Rambling through Romans (16): 3:21-31(1)

21 But now God’s righteousness has been revealed apart from the Law, which is confirmed by the Law and the Prophets. 22 God’s righteousness comes through the faithfulness of Jesus Christ for all who have faith in him. There’s no distinction. 23 All have sinned and fall short of God’s glory, 24 but all are treated as righteous freely by his grace because of a ransom that was paid by Christ Jesus. 25 Through his faithfulness, God displayed Jesus as the place of sacrifice where mercy is found by means of his blood. He did this to demonstrate his righteousness in passing over sins that happened before, 26 during the time of God’s patient tolerance. He also did this to demonstrate that he is righteous in the present time, and to treat the one who has faith in Jesus as righteous.

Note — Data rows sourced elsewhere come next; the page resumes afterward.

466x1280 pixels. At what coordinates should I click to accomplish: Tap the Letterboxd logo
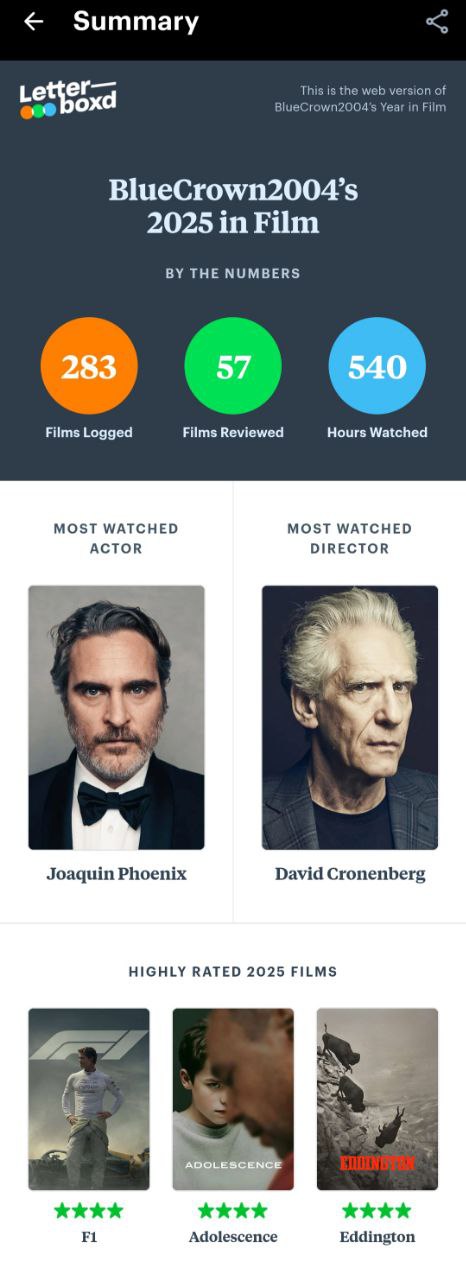tap(68, 99)
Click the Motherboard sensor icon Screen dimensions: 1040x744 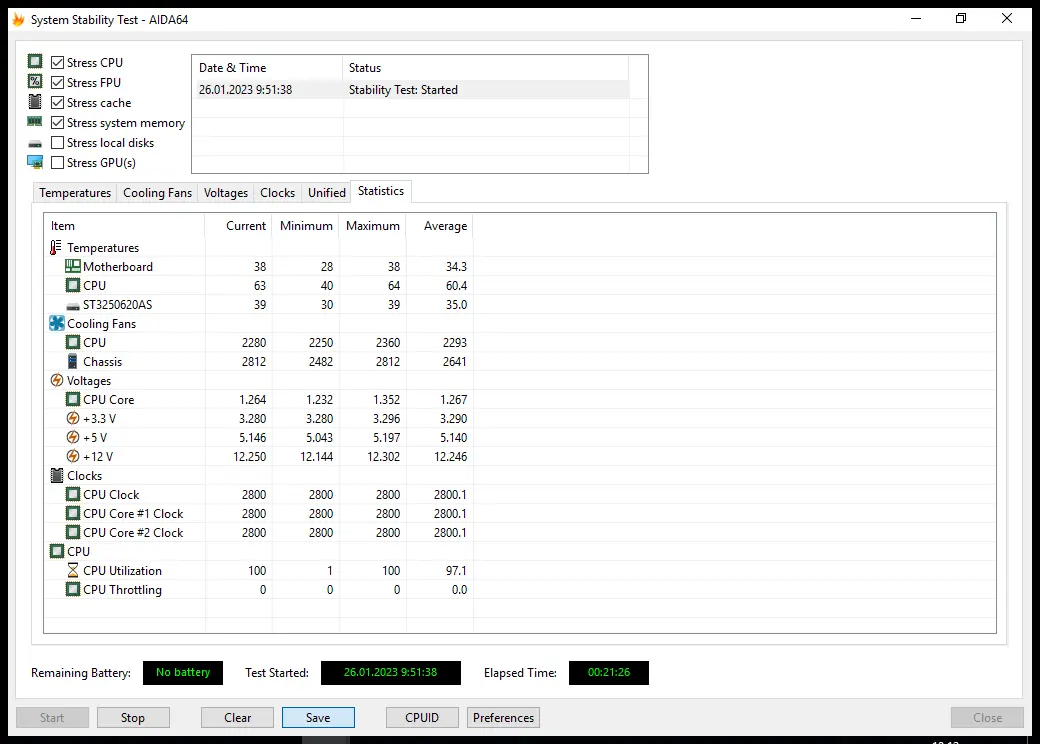[73, 267]
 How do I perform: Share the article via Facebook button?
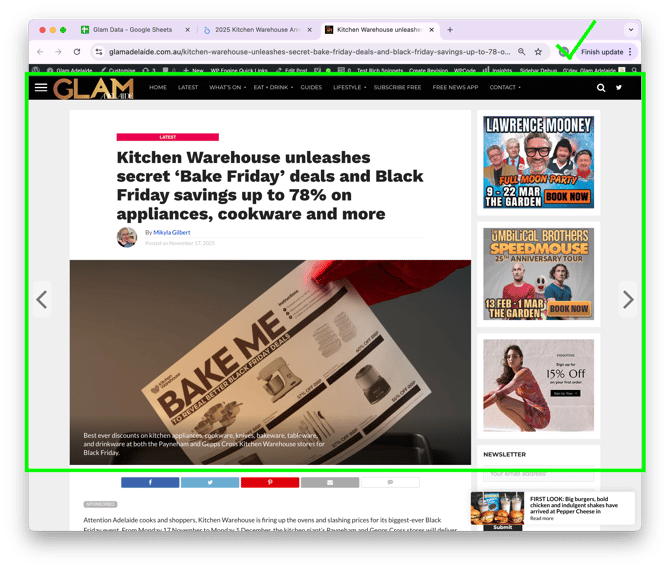150,482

27 What happens to our bragging? It’s thrown out. With which law? With what we have accomplished under the Law? 28 No, not at all, but through the law of faith. We consider that a person is treated as righteous by faith, apart from what is accomplished under the Law. 29 Or is God the God of Jews only? Isn’t God the God of Gentiles also? Yes, God is also the God of Gentiles. 30 Since God is one, then the one who makes the circumcised righteous by faith will also make the one who isn’t circumcised righteous through faith. 31 Do we then cancel the Law through this faith? Absolutely not! Instead, we confirm the Law.
 

This is one of the densest and most complicated passages in Paul’s letters!  I’m not going to try and sort all that here though.  I can hear your sigh of relief.  I’m just going to give you my reading of this text and you can check out the commentaries if you’re interested in more details. 

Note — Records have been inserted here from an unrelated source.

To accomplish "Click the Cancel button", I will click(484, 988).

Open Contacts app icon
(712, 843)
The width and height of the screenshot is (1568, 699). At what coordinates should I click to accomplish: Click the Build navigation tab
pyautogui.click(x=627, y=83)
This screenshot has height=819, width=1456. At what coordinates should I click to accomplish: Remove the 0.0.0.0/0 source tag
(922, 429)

For Paul the gospel is contained in the two words that begin this paragraph:  “but now.”  Some have called this Paul’s “big but”! All the talk about the sinfulness of both Jew and Gentile now gives way to the gospel – Jesus Christ.  In this post we’ll look at vv.21-24.

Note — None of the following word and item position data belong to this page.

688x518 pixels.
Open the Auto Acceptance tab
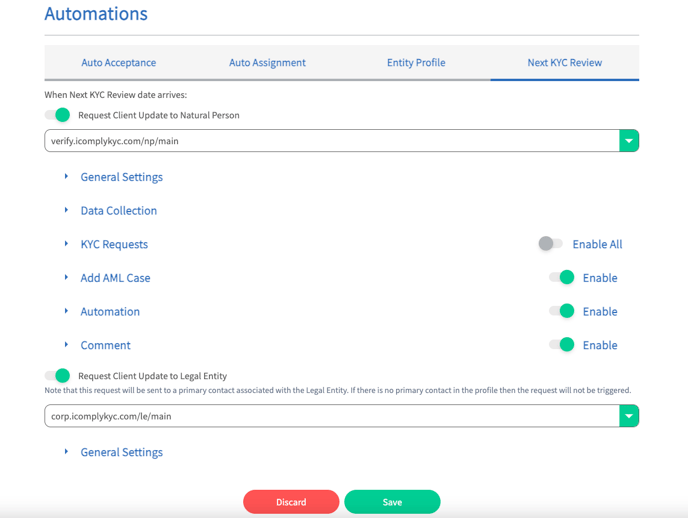coord(118,63)
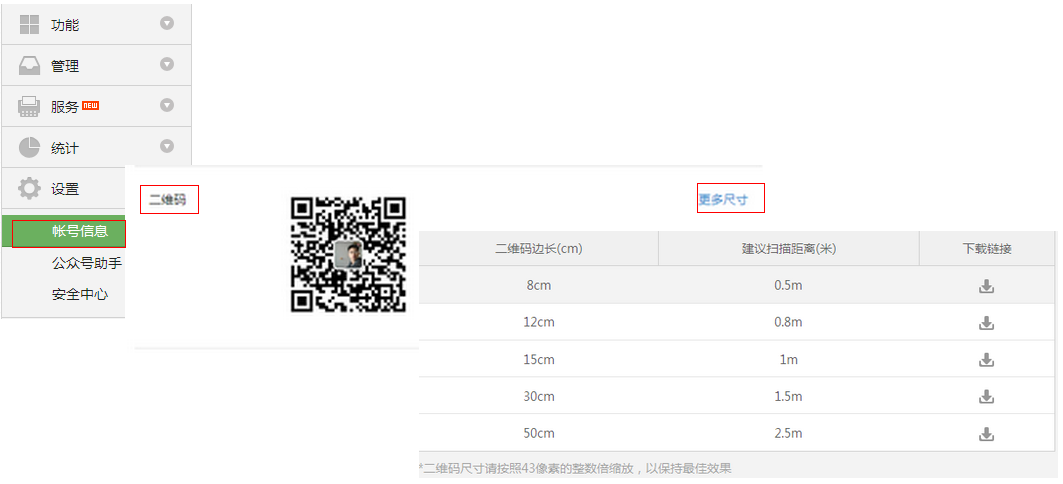1063x484 pixels.
Task: Click the 更多尺寸 link
Action: (x=723, y=199)

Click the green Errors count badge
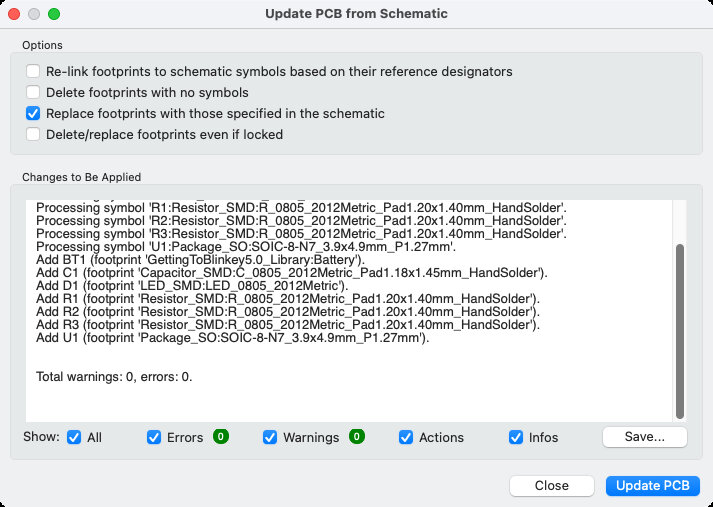tap(220, 437)
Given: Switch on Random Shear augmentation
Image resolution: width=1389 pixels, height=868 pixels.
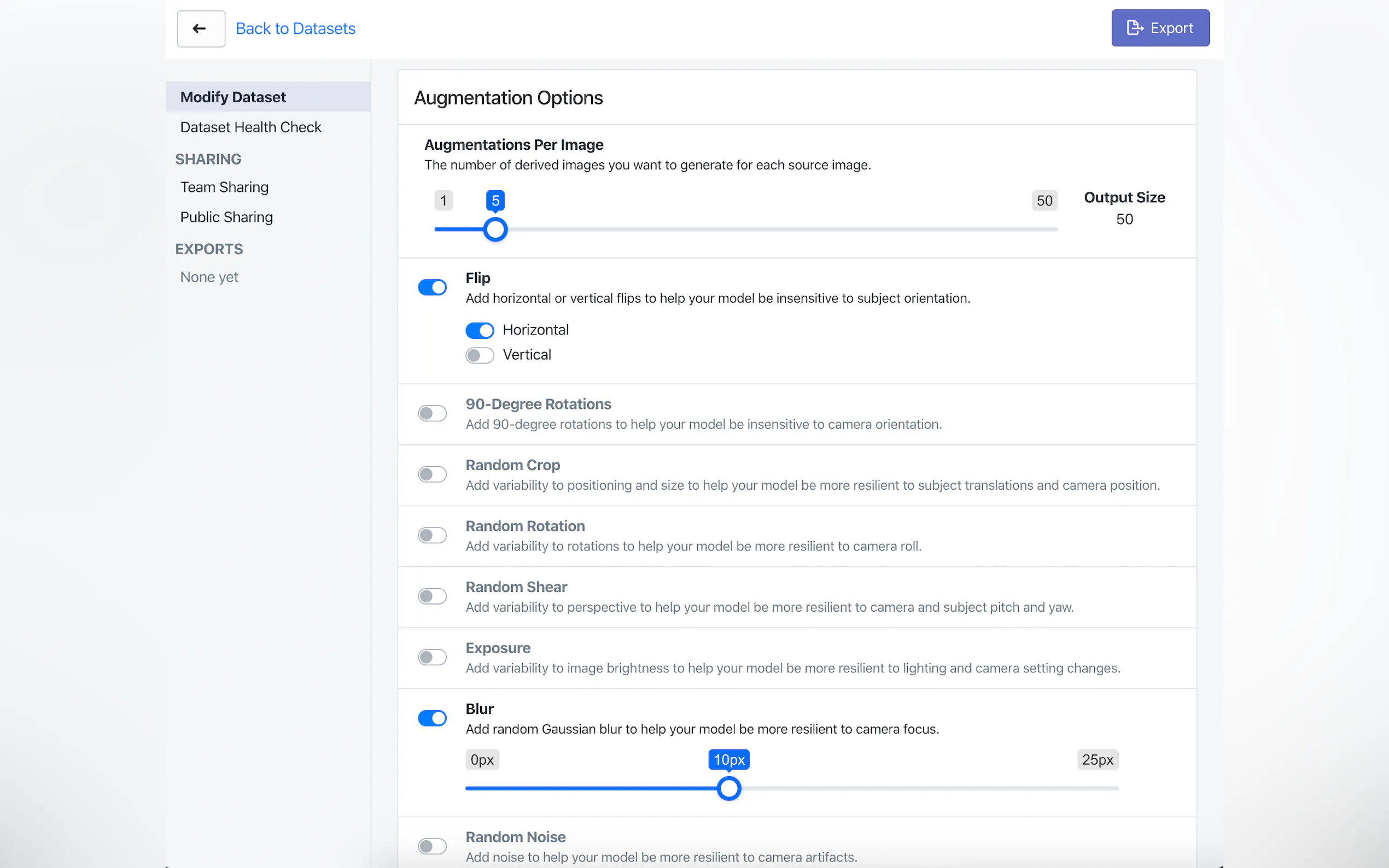Looking at the screenshot, I should [x=432, y=596].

God’s righteousness - his passion for right relationships at every level in his creation - Paul claims, has now been made known “apart from the Law” (v.21).  Even the Law itself, along with the prophets made this clear.  It was never the Law’s purpose to establish these relationships.  The Law was given to shape the relationship God had already established between himself and Israel. In addition, we’ve just seen how the Law has been high-jacked by sin and twisted to serve the purpose of condemning everyone as failures under it.  There’s no way God’s passion to set all things right (his “righteousness”) can come through the Law.

It has come through Jesus Christ, though.

Through his faithfulness grasped by us in faith (v.22).  The NRSV translates this:   the righteousness of God through faith in Jesus Christ for all who believe.  See the difference between the CEB and NRSV?  The former has “through the faithfulness of Jesus Christ”; the latter has “through faith in Jesus Christ.”  This reflects on ongoing debate among New Testament scholars deriving from the ambiguity of the Greek prepositional phrase used here.  Literally it reads “the faith/faithfulness of Jesus Christ.”  The word pistis can mean either faith or faithfulness.  The “of” can mean either in or of as reflected in the above translations. 

Most of the time translations have gone for “faith in.”  The CEB reflects contemporary scholarship by taking “faithfulness of.”  The turn from the “objective” view, faith “in” Jesus Christ to the “subjective” view, the faithfulness “of” Jesus Christ reflects exactly Paul’s point here.  The NRSV’s “the righteousness of God through faith in Jesus Christ for all who believe” seems a bit redundant:  “faith in Jesus Christ” and “for all who believe.”  The latter phrase adds nothing to the former.  And it suggests that our faith is the point of the matter.

But Paul’s emphasis is on Jesus and what he accomplished for us (as the rest of this passage will make clear).  It is his faithfulness to the Father that has resolved our issue with God, the very thing Paul has just made clear that we cannot do!

Now we do have to believe it – but not into order to make it true or efficacious.  Believing lays hold of this reality, the faithfulness of Jesus Christ, for us.  Faith takes accepts our inclusion in what God has done through Jesus.  It does not make it possible.  We are included whether we believe it or not.  And that’s the point of the CEB’s translation.  The faithfulness of Jesus Christ is God’s act be which God’s passion to set things right is executed.  “All who have faith in Him” are those who accept this thing God done for them.  This doesn’t mean those who have not yet accepted this are not included in Christ’s work.  Just that they have not yet accepted it.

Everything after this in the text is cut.